UDA: Netflix’s Unified Data Architecture for Seamless Data Integration

The Challenge of Data Integration at Netflix Scale

As Netflix expands its offerings across films, series, games, live events, and ads, the complexity of managing core business concepts like ‘actor’ or ‘movie’ has grown exponentially. These concepts exist in multiple systems – from Enterprise GraphQL Gateway to asset management platforms and media computing systems – each modeling them differently with little coordination.

This fragmentation creates several critical challenges:

  • Duplicated and inconsistent models across different systems
  • Inconsistent terminology even within single systems
  • Data quality issues that are difficult to detect across microservices
  • Limited connectivity between related data across systems

Enter UDA: A Knowledge Graph Approach

To address these challenges, Netflix built UDA (Unified Data Architecture), a foundation for connected data in Content Engineering that enables teams to model domains once and represent them consistently across systems.

UDA functions as a knowledge graph built on RDF and SHACL foundations, allowing users and systems to:

  • Register and connect domain models to ensure consistent definitions of business concepts
  • Catalog and map domain models to data containers through graph representation
  • Transpile domain models into various schema definition languages while preserving semantics
  • Move data faithfully between different systems automatically
  • Discover and explore domain concepts via search and graph traversal
  • Programmatically introspect the knowledge graph using Java, GraphQL, or SPARQL

Upper: The Language of Domain Modeling

At UDA’s core is Upper, a language for formally describing domains and their concepts. Upper domain models are expressed as conceptual RDF organized into named graphs, making them queryable and versionable within the UDA knowledge graph.

Upper serves as the metamodel for all models in UDA – it’s self-referencing, self-describing, and self-validating. This bootstrap approach enables UDA to generate its own infrastructure and ensure consistent data semantics across schemas.

Mapping and Projecting Models to Real Systems

UDA connects abstract domain models to concrete data containers through mappings. These mappings are the arcs that link subgraphs of domain models to subgraphs of container representations, enabling:

  • Discovery of where domain concepts are physically stored
  • Semantic data integration across systems with different schema languages
  • Intent-based automation of data movement while preserving semantics

Projections then produce concrete data containers from these models – generating GraphQL or Avro schemas through transpilation and automatically populating data containers like Iceberg Tables by leveraging Data Mesh.

Real-World Applications at Netflix

UDA powers two key systems in production:

Primary Data Management (PDM) – A platform for managing authoritative reference data and taxonomies. PDM uses domain models to build user interfaces for business users and leverages UDA to project these models into Avro and GraphQL schemas.

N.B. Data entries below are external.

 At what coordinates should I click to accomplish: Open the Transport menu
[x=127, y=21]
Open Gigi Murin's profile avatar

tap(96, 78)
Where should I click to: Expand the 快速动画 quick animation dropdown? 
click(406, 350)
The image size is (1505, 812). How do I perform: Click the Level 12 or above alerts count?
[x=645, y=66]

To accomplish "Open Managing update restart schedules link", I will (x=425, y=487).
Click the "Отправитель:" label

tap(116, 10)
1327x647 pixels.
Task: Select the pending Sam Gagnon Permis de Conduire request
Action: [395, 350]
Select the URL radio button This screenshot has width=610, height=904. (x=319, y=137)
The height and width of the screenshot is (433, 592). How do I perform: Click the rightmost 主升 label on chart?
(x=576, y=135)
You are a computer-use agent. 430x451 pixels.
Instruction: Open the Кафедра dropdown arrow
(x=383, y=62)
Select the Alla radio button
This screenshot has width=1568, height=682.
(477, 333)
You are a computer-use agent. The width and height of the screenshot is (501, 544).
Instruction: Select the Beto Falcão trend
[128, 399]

Sphere – A self-service operational reporting tool that uses UDA to catalog business concepts across systems. Users can search for familiar terms like ‘actor’ or ‘movie,’ and Sphere generates SQL queries by walking the knowledge graph, eliminating the need for manual joins.

Future Directions

Netflix’s UDA represents a fundamental shift in data modeling approach, making information more consistent, connected, and discoverable. Future applications include supporting additional projections like Protobuf/gRPC, materializing the knowledge graph of instance data, and solving challenges in Graph Search.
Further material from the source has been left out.